▶ **Task to carry out**:
Wherever the word "Toggle" occurs in the lines below, copy the whole line.

(Records excerpted from a collection)
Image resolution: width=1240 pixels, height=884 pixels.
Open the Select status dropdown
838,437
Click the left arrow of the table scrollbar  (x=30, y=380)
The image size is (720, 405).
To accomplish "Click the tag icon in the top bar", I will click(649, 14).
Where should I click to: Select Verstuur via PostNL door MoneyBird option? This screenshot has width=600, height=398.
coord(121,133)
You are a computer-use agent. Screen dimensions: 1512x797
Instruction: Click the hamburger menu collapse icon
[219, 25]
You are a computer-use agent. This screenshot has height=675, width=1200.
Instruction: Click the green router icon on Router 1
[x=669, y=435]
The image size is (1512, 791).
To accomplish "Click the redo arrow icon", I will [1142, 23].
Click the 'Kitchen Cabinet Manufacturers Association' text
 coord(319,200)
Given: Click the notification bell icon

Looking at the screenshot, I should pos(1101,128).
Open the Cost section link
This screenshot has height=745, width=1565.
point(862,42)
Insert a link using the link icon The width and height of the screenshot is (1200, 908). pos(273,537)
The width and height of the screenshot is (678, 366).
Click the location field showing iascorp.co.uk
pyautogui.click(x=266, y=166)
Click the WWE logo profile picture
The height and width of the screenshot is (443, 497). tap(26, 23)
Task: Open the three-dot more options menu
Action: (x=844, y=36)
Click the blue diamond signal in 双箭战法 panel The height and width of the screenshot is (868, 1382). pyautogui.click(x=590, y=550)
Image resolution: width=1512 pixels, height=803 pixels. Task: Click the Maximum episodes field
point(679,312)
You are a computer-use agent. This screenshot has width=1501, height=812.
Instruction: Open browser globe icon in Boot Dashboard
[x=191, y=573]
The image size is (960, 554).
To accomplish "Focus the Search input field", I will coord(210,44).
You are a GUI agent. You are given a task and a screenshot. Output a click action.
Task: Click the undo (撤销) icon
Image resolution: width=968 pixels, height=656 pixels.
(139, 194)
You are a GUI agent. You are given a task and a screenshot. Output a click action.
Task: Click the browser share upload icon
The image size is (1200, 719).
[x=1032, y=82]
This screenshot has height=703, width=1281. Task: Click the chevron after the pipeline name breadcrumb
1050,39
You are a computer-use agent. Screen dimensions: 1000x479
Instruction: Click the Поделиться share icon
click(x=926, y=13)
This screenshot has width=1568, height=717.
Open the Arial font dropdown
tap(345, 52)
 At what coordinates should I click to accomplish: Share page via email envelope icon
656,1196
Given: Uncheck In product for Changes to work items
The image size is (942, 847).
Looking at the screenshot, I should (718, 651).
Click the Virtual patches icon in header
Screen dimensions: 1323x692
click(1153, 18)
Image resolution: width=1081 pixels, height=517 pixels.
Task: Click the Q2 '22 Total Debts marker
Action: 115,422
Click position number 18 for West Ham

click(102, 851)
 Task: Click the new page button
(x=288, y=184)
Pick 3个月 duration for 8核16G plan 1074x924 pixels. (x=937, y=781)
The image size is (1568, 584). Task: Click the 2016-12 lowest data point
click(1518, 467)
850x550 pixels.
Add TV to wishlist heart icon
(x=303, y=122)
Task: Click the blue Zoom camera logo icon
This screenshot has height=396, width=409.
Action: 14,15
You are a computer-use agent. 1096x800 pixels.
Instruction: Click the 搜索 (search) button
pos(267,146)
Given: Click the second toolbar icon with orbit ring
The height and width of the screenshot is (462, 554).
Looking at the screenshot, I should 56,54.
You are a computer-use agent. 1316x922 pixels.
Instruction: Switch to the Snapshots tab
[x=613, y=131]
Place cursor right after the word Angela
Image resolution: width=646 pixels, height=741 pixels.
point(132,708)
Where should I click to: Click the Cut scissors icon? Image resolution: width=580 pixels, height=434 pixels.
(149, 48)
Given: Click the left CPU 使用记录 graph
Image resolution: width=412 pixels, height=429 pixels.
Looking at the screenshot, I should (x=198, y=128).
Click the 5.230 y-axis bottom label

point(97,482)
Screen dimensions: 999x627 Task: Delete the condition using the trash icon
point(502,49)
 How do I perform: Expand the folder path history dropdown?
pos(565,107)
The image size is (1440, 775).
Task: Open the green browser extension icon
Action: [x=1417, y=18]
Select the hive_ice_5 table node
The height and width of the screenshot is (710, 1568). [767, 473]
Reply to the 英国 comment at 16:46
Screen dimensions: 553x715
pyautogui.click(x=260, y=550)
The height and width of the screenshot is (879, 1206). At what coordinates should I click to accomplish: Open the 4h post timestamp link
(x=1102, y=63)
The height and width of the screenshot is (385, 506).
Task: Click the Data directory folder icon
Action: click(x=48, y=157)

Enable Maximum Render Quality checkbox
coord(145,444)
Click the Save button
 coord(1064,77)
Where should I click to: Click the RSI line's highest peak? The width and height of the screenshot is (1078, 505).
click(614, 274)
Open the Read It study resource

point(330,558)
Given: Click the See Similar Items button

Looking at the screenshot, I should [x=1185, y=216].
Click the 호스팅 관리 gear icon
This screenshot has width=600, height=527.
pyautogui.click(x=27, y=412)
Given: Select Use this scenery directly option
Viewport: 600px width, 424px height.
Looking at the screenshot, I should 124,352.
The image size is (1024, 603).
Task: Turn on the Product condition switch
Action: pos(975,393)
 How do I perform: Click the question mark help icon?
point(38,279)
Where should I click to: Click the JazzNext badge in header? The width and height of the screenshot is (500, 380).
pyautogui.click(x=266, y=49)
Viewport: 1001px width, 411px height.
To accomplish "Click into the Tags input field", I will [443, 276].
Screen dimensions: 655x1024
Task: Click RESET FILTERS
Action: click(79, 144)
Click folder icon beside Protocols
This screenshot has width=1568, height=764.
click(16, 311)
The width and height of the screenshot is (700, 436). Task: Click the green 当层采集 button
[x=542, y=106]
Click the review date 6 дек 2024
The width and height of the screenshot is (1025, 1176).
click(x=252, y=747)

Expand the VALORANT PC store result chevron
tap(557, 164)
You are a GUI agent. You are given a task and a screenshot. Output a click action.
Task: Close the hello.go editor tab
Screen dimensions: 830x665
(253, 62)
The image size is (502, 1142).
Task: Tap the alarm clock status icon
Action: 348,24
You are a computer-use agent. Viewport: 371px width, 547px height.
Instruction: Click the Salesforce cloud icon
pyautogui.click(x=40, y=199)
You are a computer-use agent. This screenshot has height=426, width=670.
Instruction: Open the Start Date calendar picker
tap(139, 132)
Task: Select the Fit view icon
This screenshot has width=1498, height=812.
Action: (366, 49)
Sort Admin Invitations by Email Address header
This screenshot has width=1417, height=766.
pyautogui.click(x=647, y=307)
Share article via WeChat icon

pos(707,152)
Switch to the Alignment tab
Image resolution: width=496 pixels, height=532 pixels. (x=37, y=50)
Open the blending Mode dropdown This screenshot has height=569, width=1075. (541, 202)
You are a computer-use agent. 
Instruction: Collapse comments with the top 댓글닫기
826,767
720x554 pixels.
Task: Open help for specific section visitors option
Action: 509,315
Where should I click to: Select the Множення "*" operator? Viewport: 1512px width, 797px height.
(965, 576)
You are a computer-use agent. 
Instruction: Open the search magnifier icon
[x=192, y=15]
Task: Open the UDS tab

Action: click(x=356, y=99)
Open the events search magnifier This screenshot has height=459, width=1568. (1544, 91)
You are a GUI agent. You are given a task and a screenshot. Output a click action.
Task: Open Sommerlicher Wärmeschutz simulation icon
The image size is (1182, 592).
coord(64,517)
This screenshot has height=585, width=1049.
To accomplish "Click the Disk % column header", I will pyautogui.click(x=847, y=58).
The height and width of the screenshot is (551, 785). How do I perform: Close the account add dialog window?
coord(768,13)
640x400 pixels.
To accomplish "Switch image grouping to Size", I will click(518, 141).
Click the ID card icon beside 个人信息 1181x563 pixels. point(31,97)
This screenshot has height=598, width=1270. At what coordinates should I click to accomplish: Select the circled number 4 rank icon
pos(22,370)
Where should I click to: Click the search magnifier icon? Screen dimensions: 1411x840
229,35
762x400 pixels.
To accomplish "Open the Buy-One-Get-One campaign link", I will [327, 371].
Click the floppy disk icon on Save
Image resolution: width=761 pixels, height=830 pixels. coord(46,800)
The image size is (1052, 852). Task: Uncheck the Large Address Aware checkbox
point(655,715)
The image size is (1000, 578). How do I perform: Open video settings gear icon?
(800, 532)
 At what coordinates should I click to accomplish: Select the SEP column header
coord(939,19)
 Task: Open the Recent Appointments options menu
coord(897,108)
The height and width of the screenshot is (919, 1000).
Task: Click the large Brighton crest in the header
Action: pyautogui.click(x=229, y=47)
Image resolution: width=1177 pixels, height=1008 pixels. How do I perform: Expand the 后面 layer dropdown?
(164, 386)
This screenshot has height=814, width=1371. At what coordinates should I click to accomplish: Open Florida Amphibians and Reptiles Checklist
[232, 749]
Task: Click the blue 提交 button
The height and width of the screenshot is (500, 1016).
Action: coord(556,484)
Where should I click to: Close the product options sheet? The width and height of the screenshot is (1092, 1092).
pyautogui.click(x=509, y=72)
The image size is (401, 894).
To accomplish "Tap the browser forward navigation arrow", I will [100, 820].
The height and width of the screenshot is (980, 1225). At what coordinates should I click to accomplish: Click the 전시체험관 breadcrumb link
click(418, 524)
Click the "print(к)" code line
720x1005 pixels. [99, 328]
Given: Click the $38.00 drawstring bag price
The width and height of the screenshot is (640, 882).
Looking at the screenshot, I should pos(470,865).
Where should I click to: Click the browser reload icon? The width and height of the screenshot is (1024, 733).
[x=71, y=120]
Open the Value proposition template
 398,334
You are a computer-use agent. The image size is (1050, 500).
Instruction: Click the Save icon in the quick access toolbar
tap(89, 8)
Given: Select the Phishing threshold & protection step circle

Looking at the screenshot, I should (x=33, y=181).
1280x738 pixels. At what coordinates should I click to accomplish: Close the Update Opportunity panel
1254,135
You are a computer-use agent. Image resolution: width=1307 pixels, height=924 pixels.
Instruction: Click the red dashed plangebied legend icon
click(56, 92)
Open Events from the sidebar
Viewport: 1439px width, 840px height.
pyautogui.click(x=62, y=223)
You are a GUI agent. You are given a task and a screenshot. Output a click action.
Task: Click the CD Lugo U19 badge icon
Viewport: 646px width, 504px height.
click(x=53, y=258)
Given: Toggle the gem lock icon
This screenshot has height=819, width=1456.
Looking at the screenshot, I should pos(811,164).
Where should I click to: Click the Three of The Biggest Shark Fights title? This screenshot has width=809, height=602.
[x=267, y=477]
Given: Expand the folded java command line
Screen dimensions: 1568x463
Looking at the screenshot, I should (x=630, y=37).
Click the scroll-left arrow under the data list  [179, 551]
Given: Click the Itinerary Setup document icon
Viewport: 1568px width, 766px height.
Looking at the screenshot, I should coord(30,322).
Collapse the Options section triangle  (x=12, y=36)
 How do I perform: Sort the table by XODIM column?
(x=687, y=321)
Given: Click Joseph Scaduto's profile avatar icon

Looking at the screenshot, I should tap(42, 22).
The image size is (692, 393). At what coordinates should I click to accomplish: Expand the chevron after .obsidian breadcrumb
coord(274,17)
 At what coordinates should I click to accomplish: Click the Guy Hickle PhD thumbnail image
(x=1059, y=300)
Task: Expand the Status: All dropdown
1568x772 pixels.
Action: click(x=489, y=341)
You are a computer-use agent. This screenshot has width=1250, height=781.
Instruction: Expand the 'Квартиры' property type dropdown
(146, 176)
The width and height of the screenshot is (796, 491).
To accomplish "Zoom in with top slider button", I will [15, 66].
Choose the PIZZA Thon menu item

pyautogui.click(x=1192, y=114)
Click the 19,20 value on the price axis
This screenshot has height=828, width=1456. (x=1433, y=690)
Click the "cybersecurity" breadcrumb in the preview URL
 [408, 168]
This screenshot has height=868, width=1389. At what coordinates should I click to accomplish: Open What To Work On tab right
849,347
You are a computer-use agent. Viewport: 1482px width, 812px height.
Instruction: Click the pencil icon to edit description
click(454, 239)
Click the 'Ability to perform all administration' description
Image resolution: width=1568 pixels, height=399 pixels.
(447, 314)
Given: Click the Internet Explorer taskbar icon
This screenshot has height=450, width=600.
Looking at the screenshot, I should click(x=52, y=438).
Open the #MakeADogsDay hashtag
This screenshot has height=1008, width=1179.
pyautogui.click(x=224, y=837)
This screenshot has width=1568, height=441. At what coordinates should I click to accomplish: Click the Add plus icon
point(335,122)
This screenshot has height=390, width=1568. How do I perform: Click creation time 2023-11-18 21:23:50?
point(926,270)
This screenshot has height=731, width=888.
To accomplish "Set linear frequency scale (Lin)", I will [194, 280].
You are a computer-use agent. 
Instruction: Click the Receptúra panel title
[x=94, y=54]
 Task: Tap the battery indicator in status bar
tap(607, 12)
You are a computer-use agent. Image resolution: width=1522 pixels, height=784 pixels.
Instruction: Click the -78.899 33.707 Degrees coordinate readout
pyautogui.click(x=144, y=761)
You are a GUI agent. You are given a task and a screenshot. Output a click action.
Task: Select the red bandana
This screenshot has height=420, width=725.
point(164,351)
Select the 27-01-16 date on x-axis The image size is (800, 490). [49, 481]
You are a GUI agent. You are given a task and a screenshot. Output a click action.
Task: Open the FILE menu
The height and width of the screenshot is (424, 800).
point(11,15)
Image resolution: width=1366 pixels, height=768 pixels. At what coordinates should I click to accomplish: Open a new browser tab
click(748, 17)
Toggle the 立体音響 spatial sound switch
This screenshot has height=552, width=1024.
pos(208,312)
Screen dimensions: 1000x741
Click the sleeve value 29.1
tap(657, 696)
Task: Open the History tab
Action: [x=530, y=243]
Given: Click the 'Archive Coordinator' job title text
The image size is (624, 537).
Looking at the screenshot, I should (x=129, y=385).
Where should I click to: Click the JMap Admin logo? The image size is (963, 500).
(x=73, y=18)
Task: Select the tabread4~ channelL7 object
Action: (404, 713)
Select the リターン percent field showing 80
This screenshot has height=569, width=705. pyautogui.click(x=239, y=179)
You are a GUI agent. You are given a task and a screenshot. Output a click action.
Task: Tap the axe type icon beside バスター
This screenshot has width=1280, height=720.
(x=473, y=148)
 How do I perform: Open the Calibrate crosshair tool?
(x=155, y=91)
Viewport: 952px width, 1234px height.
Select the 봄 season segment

▶ **Result for this exercise**:
Given: Toggle the gem lock icon
Toggle the 立体音響 spatial sound switch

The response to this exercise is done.